La définition d'invalidité soulève une autre question : dans quelle mesure les gens devraient-ils être autorisés à gagner un revenu ou à recevoir des prestations d'invalidité partielles du RPC? Le versement de prestations partielles impliquerait une estimation du manque à gagner et une redéfinition de ce qui est « grave » et « prolongé » pour déterminer l'incapacité de travailler d'un requérant. Cela permettrait peut-être, d'une part, de mieux tenir compte des progrès technologiques. Par contre, si on devait articuler la définition d'invalidité autour de l'aptitude à gagner un revenu substantiel tout en conservant une partie des prestations d'invalidité du RPC, il faudrait nécessairement faire entrer en ligne de compte d'autres facteurs comme la disponibilité de soutiens et de services, la nature du travail à accomplir et les mesures à prendre pour permettre à la personne handicapée d'accomplir ce travail. Dans la communauté des personnes handicapées, certains croient aussi que des prestations d'invalidité partielles pourraient entraîner un appauvrissement des prestataires. C'est que ces gens risquent de ne pas pouvoir tirer un revenu suffisant de leur travail alors qu'ils ne seraient plus admissibles à une source de revenu assurée. ela dit, autoriser les gens à toucher à la fois un revenu d'emploi et des prestations partielles obligerait à se demander s'il y a lieu de conserver l'universalité du régime ou s'il ne serait pas préférable de subordonner l'admissibilité à une évaluation des revenus.
D'autres propositions globales de réforme portent d'établir de nouveaux régimes de remplacement du revenu comme l'assurance-invalidité privée obligatoire, l'assurance universelle contre les accidents, un régime complet d'assurance-invalidité public ou un programme de revenu annuel garanti. Dans son examen des réformes possibles du PPI-RPC, Sherri Torjman conclut que, comme ces réformes globales représentent « une entreprise complexe et éventuellement coûteuse qui exigerait l'intégration de plusieurs appareils administratifs », elles sont peu probables dans un avenir rapproché [3].

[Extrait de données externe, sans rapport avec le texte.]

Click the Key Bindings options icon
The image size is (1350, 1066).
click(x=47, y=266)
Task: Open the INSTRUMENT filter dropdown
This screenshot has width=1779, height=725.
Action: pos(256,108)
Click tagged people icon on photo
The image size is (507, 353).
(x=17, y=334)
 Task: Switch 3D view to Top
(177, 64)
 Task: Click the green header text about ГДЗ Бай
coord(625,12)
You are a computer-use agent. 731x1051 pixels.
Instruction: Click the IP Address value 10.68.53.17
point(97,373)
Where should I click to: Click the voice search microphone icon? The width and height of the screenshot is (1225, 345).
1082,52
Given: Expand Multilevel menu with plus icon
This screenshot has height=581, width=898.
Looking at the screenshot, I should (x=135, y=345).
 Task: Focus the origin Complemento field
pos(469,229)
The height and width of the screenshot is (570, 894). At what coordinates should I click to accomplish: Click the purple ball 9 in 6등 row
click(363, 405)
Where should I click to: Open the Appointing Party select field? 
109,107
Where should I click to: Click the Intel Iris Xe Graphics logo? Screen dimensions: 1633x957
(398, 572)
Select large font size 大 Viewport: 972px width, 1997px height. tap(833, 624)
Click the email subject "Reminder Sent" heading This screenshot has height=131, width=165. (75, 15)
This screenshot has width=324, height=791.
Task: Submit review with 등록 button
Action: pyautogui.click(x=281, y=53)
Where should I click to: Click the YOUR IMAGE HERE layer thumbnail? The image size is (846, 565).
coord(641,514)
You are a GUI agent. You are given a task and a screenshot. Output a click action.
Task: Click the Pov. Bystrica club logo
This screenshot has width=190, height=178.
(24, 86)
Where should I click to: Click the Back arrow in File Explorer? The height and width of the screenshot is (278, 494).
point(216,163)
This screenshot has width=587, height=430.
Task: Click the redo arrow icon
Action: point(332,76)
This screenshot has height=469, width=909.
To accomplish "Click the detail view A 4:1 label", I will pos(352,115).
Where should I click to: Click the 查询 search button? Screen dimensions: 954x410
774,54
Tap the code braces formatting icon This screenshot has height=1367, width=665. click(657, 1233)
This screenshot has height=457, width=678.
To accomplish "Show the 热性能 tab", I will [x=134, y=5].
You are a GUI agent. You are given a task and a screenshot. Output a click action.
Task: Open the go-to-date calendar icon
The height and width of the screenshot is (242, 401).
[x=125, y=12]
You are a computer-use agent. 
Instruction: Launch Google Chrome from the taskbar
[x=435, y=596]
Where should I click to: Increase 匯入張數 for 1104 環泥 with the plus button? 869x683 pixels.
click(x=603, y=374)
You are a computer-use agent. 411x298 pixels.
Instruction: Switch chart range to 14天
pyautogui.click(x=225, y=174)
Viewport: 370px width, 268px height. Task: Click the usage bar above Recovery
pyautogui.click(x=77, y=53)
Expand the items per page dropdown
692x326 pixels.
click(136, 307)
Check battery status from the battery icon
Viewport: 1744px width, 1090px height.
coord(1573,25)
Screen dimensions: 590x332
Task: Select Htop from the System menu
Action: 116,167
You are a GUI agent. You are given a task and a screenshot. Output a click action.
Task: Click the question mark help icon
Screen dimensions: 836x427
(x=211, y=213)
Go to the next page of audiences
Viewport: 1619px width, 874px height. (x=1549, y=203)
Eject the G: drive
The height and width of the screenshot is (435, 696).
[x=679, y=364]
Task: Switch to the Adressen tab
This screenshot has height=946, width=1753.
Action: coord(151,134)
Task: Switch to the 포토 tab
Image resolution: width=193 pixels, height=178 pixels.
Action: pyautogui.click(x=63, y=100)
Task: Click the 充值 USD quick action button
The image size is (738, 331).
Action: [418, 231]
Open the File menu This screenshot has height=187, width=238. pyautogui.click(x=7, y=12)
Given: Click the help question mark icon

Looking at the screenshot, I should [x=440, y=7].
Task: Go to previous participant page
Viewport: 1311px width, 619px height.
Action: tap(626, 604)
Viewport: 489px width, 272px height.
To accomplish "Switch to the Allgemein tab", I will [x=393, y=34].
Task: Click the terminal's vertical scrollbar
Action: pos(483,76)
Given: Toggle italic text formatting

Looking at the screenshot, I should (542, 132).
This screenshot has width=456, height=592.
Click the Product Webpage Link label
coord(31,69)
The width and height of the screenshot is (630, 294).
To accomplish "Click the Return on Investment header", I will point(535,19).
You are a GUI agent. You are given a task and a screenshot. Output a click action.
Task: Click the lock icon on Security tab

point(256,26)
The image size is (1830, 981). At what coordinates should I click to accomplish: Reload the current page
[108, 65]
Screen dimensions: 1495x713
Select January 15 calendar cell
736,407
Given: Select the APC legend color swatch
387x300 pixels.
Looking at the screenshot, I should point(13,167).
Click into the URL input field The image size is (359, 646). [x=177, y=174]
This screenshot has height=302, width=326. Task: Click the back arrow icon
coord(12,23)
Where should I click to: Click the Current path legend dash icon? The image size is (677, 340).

Cependant, des questions pourraient être posées en matière de régie. Devrait-il y avoir un mécanisme consultatif pour guider les fonctionnaires chargés de gérer le PPI-RPC? De quels indicateurs de rendement les gestionnaires du PPI-RPC devraient-ils se servir dans leurs rapports au Parlement? Si l'intégration n'est pas possible à court ou à moyen terme, l'amélioration de l'information concernant le PPI-RPC et les autres programmes de revenu aurait-elle pour effet d'améliorer le service aux Canadiens?